About Tom's research

 

 

Tom started his career as a lab technician in the British Steel Corporation (1970-71), analysing data on the effects of friction in steel rolling mills. He then studied for a degree in physics at Manchester University (1971-1974), after which he became a Research Scientist at Kodak Ltd in London, where he got interested in colour vision. He transferred his work to The City University, London, where he did a PhD in Optometry and Visual Science (1975-78). He moved to Bristol University in late 1978 to work on hearing and vision with Richard Gregory. In 1986 he went to the University of Tübingen Eye Hospital, with a Fellowship from the Humboldt Foundation. His work was mainly on 'isoluminance' and its effects on the perception of form and motion. He returned to the UK for a part-time post-doc appointment in the Department of Psychology at Bristol; for the rest of the time he worked at the IBM UK Scientific Centre in Winchester, where he became interested in computational modelling of vision. He returned full-time to Bristol in 1988, and organised the European Conference on Visual Perception that year. He became a Lecturer in 1991. In 2000 he left Bristol to take up a post of Professor Psychology at the University of Sussex. In 2002 he returned to Bristol, also as Professor of Psychology, and founded the Cognition and Information Technology Research centre (COGNIT) whose aims, like Tom's, were to foster an interdisciplinary approach to cognitive neuroscience. He was on the management team of the Bristol Vision Institute (BVI), which supports and stimulates interdisciplinary research in vision science.

 

 

 

 

 

Tom's research interests were broadly within the area of perception, cognition, and action, with particular interests in computational modelling of vision, neuro-ecology, and robotics.

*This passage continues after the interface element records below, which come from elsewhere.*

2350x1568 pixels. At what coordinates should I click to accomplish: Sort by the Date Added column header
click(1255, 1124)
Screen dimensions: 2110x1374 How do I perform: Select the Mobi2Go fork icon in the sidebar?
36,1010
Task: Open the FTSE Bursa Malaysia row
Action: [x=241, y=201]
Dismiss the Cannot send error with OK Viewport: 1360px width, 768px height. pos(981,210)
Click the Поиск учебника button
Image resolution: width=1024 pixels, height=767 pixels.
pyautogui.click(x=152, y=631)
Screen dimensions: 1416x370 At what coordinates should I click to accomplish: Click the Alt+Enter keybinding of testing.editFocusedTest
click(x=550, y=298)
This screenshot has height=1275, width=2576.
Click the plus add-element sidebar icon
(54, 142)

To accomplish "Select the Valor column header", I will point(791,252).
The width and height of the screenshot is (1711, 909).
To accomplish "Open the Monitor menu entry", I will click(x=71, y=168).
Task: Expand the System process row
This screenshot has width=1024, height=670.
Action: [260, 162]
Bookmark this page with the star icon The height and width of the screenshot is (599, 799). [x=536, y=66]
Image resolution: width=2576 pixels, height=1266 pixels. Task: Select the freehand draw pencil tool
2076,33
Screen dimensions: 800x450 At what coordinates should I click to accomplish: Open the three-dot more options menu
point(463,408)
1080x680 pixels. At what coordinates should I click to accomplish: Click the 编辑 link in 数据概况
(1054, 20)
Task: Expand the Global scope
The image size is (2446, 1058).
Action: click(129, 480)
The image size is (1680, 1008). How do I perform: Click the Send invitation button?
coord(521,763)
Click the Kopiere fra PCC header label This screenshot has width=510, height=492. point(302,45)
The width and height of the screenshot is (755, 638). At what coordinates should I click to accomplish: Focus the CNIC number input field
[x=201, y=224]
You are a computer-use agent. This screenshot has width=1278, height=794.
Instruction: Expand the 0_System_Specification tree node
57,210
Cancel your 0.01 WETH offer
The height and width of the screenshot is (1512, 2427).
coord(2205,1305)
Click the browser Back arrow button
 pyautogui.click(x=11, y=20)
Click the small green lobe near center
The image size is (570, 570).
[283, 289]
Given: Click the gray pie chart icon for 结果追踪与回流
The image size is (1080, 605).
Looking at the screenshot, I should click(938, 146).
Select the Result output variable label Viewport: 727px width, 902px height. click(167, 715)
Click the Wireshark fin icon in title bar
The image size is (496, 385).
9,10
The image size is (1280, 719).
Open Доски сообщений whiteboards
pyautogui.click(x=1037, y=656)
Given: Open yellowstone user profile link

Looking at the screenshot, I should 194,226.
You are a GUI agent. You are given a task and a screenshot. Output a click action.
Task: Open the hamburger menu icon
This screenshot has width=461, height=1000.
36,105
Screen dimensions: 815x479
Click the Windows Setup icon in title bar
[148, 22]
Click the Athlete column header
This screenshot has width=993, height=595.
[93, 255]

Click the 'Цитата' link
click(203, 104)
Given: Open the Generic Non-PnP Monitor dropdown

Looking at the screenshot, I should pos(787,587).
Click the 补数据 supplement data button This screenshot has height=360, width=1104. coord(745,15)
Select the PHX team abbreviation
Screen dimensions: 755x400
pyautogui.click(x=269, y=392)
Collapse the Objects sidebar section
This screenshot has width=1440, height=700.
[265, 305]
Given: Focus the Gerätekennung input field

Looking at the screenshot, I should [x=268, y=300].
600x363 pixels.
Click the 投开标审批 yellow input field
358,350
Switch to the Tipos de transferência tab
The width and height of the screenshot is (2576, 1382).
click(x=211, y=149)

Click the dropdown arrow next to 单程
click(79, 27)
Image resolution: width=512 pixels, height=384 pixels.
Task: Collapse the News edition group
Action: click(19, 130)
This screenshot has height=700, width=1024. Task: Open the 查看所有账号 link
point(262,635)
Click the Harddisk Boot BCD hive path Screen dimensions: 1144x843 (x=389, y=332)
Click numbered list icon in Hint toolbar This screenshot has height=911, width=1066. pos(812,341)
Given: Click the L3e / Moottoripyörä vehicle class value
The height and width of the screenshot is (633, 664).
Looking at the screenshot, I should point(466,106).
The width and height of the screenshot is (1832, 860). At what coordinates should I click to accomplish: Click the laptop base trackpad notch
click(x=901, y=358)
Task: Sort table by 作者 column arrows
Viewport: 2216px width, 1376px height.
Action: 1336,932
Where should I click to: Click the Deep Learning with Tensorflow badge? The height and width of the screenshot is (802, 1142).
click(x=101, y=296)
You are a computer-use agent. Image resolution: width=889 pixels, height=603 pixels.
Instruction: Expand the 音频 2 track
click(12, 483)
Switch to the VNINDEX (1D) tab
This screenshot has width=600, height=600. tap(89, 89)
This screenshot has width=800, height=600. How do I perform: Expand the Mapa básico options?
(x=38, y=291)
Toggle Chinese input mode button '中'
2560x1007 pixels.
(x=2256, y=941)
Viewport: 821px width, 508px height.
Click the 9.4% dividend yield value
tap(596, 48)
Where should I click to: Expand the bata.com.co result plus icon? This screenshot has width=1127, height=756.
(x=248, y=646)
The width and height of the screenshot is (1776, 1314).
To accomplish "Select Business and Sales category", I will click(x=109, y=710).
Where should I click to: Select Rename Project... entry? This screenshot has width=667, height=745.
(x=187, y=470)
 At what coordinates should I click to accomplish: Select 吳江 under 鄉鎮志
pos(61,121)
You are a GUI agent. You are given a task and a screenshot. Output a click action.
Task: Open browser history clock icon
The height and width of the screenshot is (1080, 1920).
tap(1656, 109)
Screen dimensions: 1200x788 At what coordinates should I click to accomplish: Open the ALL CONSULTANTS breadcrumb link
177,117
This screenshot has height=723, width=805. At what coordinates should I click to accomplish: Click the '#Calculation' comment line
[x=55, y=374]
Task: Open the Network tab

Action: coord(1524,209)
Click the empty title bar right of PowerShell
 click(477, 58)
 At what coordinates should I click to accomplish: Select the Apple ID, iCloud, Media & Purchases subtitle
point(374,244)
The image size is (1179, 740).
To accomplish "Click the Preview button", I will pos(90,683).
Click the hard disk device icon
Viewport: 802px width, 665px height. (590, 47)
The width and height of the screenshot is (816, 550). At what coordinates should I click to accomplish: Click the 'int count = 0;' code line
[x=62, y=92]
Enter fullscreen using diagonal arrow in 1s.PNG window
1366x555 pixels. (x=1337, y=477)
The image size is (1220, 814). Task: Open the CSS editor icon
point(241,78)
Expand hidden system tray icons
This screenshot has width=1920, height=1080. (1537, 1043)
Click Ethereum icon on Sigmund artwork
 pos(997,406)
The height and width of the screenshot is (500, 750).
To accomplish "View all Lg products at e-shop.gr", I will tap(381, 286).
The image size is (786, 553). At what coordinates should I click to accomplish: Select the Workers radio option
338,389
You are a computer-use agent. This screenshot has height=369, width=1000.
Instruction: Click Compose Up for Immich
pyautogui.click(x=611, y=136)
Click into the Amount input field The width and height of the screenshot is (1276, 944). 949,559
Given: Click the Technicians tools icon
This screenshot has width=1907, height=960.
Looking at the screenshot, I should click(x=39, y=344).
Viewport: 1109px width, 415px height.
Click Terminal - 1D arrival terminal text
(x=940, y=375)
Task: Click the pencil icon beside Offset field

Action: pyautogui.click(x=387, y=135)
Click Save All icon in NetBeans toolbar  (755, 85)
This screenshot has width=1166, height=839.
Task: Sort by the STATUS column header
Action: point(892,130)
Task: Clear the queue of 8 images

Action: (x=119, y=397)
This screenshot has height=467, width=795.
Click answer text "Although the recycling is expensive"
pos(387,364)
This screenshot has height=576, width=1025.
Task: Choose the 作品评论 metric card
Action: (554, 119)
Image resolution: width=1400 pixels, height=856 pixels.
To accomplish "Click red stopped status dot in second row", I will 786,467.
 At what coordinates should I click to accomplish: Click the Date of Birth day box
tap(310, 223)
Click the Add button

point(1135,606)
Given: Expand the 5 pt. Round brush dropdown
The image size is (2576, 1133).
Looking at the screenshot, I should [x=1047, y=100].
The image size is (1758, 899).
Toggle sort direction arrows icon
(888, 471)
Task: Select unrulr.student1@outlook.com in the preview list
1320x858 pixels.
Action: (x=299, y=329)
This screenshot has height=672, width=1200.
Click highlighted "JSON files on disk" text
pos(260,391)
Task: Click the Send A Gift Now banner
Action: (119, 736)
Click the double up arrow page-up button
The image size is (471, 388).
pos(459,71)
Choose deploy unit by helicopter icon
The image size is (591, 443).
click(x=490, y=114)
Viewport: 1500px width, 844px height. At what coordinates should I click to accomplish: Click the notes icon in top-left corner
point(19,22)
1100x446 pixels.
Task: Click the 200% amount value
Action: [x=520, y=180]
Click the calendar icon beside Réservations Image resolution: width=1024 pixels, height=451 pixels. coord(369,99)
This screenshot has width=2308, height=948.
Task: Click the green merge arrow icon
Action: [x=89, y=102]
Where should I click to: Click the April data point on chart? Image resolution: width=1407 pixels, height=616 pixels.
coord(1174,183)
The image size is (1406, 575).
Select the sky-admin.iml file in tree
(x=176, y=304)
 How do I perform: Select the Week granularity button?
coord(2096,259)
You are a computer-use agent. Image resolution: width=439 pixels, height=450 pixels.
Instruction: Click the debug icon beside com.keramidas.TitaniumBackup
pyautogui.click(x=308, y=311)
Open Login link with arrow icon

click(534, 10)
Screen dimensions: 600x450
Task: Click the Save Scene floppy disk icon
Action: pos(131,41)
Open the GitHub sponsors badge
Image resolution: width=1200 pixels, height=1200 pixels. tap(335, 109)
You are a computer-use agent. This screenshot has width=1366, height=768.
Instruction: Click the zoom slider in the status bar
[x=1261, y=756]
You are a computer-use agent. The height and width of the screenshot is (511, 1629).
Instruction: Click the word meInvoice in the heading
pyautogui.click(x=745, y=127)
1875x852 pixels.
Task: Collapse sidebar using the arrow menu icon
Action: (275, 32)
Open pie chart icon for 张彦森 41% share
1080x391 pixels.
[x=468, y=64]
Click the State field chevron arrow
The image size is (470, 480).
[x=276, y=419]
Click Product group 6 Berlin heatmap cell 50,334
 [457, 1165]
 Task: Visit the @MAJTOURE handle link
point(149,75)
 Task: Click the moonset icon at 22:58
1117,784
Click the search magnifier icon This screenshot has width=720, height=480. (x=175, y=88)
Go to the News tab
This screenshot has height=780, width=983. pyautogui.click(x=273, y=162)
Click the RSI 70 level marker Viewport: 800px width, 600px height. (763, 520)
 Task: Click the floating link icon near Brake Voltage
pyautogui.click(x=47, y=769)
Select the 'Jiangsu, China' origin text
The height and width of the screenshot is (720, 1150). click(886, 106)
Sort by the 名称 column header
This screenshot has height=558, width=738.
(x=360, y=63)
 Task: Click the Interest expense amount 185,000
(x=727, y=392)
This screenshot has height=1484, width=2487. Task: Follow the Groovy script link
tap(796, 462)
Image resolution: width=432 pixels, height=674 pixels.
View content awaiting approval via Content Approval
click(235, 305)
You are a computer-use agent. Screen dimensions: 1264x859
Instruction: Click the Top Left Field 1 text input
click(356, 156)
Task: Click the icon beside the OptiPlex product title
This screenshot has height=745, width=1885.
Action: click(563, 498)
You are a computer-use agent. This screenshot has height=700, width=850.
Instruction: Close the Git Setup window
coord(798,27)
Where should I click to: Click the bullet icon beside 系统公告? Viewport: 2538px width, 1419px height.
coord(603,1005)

One of his major research projects investigated the properties of the natural environment and how they map on to the organisation of the brain in humans, other primates, and birds. Together with Dr David Tolhurst (Physiology, Development, and Neuroscience, Cambridge) he began to develop a computational model of how we perceive differences between images. He was involved in a project with Professor Innes Cuthill and Dr Julian Partridge in the School of Biological Sciences, University of Bristol, to develop a similar model for starlings. Together with Dr Jan Noyes (Psychology, Bristol) he had applied some of this modelling to the problem of detecting rail signals. A project with Dr Iain Gilchrist (Psychology, Bristol) and Professor Owen Holland (Computer Science, Essex) funded by the EPSRC Adventure Fund was aimed at developing a 'conscious' robot. Together with a forensic scientist at Liverpool University, Dr Alex Hirschfield, Tom also set up a network of people to investigate all the issues surrounding CCTV surveillance of our cities. Other collaborations included work on virtual reality with Dr Katerina Mania (Informatics, Sussex), on visual ecology with Professor Daniel Osorio (Life Sciences, Sussex), on colour vision with Dr Annette Werner (Eye Hospital, Tübingen), and on computer graphics with Dr Erik Reinhard (Max Planck Institute for Informatics). In the last year or so before he died, Tom had also become very interested in the area of empirical aesthetics, specifically with reference to the feeling of 'presence' as affected by factors like screen size when watching movies.